# Conducting Seed Trials



## Prepadoodle (May 28, 2013)

You can't know what will grow well in your garden unless you try it. There are just too many variables in climate, micro-climate, soil structure, and fertility to know without first hand experience. The only way to know what best suits your needs is to conduct trials, and now is the right time to start planning.

To run a successful trial, you have to keep good records. Mark the plants well so you know what is what. Keep a notebook and record the cultivar name, planting time, time to harvest, and it's often best to weigh your harvest as you collect it and record this too. You can also record subjective information like taste, storage properties, and so on. Notes on your fertilizer regime, watering, pests, and even the weather can also be useful.

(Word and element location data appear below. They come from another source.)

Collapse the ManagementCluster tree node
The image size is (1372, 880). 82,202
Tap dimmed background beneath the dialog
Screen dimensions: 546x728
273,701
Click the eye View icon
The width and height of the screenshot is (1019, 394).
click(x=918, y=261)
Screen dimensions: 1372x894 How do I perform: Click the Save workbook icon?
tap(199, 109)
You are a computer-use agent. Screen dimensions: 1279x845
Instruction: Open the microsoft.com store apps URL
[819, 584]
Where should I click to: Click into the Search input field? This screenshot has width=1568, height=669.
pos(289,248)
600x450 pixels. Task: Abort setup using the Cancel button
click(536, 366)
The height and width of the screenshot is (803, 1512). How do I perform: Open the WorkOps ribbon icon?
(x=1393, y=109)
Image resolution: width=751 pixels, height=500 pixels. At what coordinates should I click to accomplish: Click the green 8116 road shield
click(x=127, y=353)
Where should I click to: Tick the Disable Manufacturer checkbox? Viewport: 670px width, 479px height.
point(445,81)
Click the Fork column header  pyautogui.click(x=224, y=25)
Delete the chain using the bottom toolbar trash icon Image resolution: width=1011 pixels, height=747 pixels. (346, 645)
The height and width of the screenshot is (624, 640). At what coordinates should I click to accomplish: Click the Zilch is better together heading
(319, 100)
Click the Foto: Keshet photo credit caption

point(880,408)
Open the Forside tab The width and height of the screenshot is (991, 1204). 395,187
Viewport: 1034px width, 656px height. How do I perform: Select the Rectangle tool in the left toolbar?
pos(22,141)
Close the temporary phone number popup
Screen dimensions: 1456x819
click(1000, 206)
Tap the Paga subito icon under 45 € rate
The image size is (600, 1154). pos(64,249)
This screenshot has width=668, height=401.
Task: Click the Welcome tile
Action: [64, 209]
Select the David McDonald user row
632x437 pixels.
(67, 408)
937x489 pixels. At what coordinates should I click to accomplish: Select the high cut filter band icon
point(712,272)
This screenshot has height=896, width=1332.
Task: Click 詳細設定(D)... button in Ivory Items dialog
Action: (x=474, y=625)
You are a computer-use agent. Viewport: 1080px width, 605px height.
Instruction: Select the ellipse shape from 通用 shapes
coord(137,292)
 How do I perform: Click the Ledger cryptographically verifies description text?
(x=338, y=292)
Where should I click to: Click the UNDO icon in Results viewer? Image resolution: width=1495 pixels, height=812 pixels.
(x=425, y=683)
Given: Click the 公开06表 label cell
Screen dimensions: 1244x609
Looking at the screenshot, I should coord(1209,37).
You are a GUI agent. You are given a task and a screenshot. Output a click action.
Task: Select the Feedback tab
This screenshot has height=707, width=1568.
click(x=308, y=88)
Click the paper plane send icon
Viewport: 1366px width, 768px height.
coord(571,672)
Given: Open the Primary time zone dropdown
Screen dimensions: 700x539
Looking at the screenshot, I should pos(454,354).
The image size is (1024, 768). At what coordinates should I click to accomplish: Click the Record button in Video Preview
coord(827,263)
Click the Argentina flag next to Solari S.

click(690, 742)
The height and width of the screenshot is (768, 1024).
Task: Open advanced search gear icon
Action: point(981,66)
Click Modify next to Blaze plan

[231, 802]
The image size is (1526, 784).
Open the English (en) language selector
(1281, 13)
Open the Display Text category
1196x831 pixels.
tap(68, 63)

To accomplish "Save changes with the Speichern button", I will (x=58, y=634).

It's usually best to grow more than one plant of each variety or cultivar. For plants that bear fruit, plan on starting 6 of each. For leafy or root crops, 8 to 10 feet or row should be enough. Your garden soil will have variations in nutrients and soil structure. If you plant too many of each type, they will take up too much room and these soil variations might influence your results.

Most of us will trial heirloom varieties so we can save seeds for next season. Although this is normally a great idea, be aware that you will get a lot of cross pollination when growing plants close together in a trial. For this reason, don't plan on harvesting seeds from your trial plants. Use the left over seeds from the original packets to start your best performing varieties the following year.

Seed trials are easy to do and can show you exactly what plants are best for your individual garden. Maximize your gardening efforts by trialing multiple candidates and you can vastly improve your yields. Have fun and happy gardening!


----------



## Camel923 (Aug 13, 2014)

George Washington did this. Many of his very detailed records are preserved for prosperity. He was never quite the planter that he was a soldier/statesmen.


----------



## jimb1972 (Nov 12, 2012)

I tried a new variety of tomato last year, it was an heirloom called Bloody Butcher. Bloody small is what I would call it's fruit, but they did taste good.


----------



## HuntingHawk (Dec 16, 2012)

Local hardware, farm supply, etc is a good source of info. They don't carry seeds that don't sale locally.

I love container growing in 5gal buckets but you have to drill a hole in the bottom of the bucket incase of too much rain. I can take one variety of seed & vary the amount of water they get as well as move them around to vary the amount of sun they get. I use miracle grow as a booster & can vary how much & how often the buckets get that also.


----------



## paraquack (Mar 1, 2013)

I got my little garden started to see what I can do down here in my new home state.


----------



## BagLady (Feb 3, 2014)

If any of you get a chance this year, I highly recommend the Beef Master tomato's. We tried them this past year. They are the best sandwich tomato I have ever grown!! Huge tomato's. 
Not a canning tomato tho. Great in salads too.
We always have the best success here, if we plant our tomato's so they have morning and early day sun, with afternoon shade.


----------



## 8301 (Nov 29, 2014)

Beef Master tomatoes are really good tomatoes that are easy to slice since they are so firm. Easy to grow and tolerate irregular watering which is perfect for me.


----------



## HuntingHawk (Dec 16, 2012)

I like my beef steak tomatoes for sandwiches & cherry tomatoes for everything else.


----------



## Spice (Dec 21, 2014)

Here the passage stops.